Cabinovia in Valbisagno, allo studio un sondaggio sulla percezione di volo
di Claudio Baffico
Prende forma il confronto istituzionale sul futuro della mobilità in Valbisagno. Durante la commissione consiliare a Palazzo Tursi è emersa una nuova ipotesi di lavoro: il Politecnico di Milano, insieme agli esperti di Amt, realizzerà uno studio per analizzare la percezione del volo tra i residenti della vallata, con l’obiettivo di comprendere atteggiamenti, dubbi e grado di accettazione della possibile cabinovia destinata a sostituire lo Skymetro.
La seduta rappresenta il primo vero passaggio pubblico sul progetto, ancora in fase preliminare. I lavori della commissione riprenderanno mercoledì 3 giugno alle 9.00, mentre in seguito potrebbero essere organizzati incontri nei Municipi e un eventuale dibattito pubblico aperto alla cittadinanza.
La sindaca Silvia Salis ha ribadito la necessità di avviare un percorso partecipato: “Non è uno studio schierato a favore di una soluzione, ma un punto di partenza per aprire un confronto con il territorio”.
Secondo la prima cittadina, il lavoro del Politecnico rappresenta l’inizio di un processo molto più ampio, che dovrà necessariamente coinvolgere residenti, istituzioni e tecnici prima di arrivare a eventuali decisioni definitive.
Alla commissione hanno partecipato numerosi rappresentanti dei comitati della Valbisagno, fortemente contrari all’opera e critici nei confronti dell’amministrazione comunale per la mancata consultazione preventiva dei cittadini.
Il professor Pierluigi Coppola, coordinatore dello studio, aveva già incontrato i comitati il 12 maggio e un nuovo confronto è previsto il 27 maggio. Le contestazioni tecniche fanno riferimento soprattutto al contro-studio elaborato dalla Rete genovese.
Anche il comitato Sì Skymetro, rappresentato da Claudio Regazzoni, ha espresso una posizione netta contro la cabinovia: “Questo progetto non risolve l’isolamento della Valbisagno”.
Nel corso della seduta è stato approfondito anche il tema del tram, inclusa l’ipotesi di una corsia sospesa sul torrente Bisagno per garantire un percorso completamente riservato.

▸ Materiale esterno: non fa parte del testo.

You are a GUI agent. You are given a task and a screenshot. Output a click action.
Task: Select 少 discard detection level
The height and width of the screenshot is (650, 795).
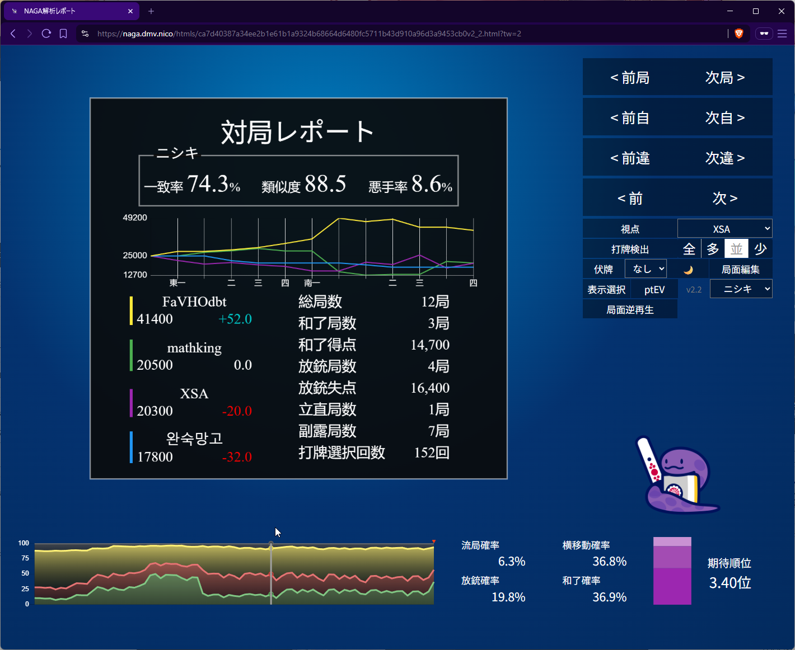coord(760,249)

Secondo i dati illustrati dal Politecnico, i tempi di percorrenza del tram oscillerebbero tra i 28 minuti con 20 fermate e i 23 minuti e mezzo con 10 fermate, valori molto vicini ai circa 25 minuti stimati per la cabinovia.
Coppola ha però sottolineato come il principale ostacolo resti il vincolo idrologico legato al Bisagno: “Anche con lo scolmatore non darei per scontata la possibilità di costruire infrastrutture sul torrente”.

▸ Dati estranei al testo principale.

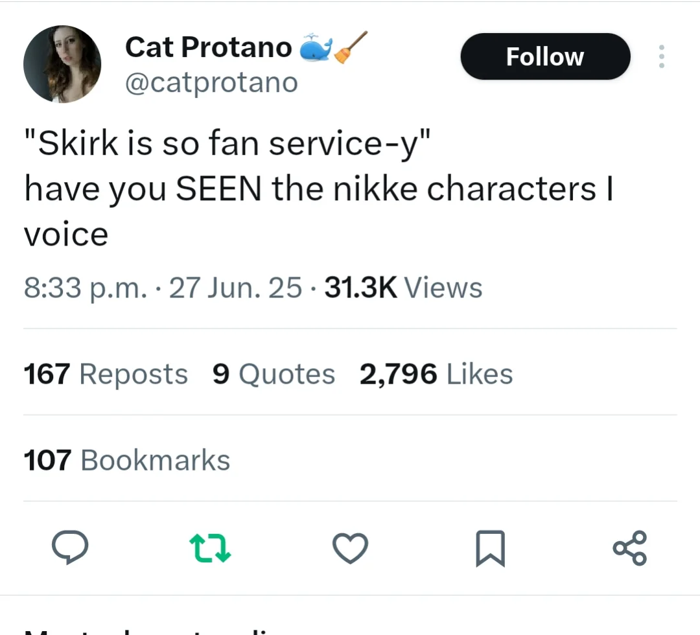Viewport: 700px width, 635px height.
Task: Open the share icon options
Action: click(x=629, y=548)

Lo studio considera inoltre equivalenti le prestazioni di tram e Brt (Bus Rapid Transit), pur senza approfondire il tema della diversa capacità di trasporto. Alla luce di questi elementi, il gruppo di lavoro ha definito la soluzione tramviaria “non percorribile”.

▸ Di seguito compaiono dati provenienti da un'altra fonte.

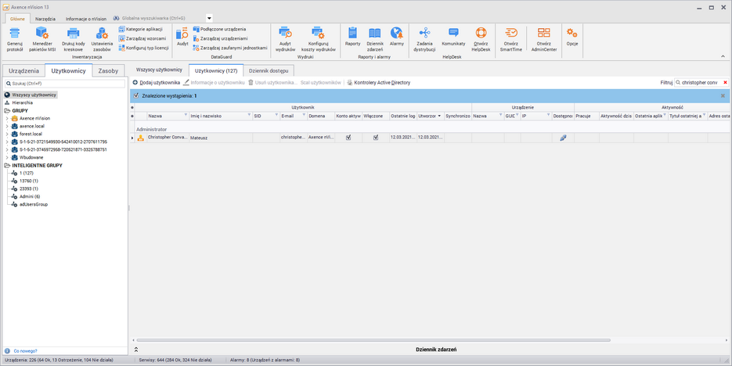This screenshot has width=732, height=366.
Task: Toggle the Konto aktywne checkbox for Christopher
Action: [348, 138]
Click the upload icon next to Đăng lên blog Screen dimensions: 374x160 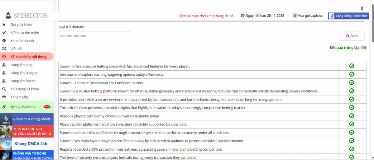tap(4, 65)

Uno degli aspetti più discussi riguarda il possibile impatto del vento sul funzionamento della cabinovia. Attualmente, spiegano i tecnici, mancano dati scientificamente validati perché in Valbisagno non sono presenti anemometri adeguati.
Per questo motivo, nei prossimi mesi verrà sviluppata un’analisi dedicata ai comportamenti degli utenti e alla loro predisposizione verso un sistema di trasporto aereo urbano. Lo studio prenderà in esame fattori come:
abitudini di mobilità, età, condizioni socioeconomiche, percezione della sicurezza, attitudine al volo
Metodologie simili, ha spiegato Coppola, sono già state utilizzate in ricerche su veicoli autonomi e aerotaxi.
Il dibattito politico vero e proprio è stato rinviato, poiché le cinque ore di commissione sono state interamente dedicate al confronto tecnico tra il Politecnico, i comitati e gli esperti indicati dai gruppi di opposizione.
Nel frattempo, all’interno della maggioranza che sostiene la giunta Salis emergono sensibilità differenti: finora soltanto Italia Viva ha espresso apertamente sostegno alla cabinovia, mentre nel resto della coalizione restano forti perplessità ancora non ufficializzate pubblicamente.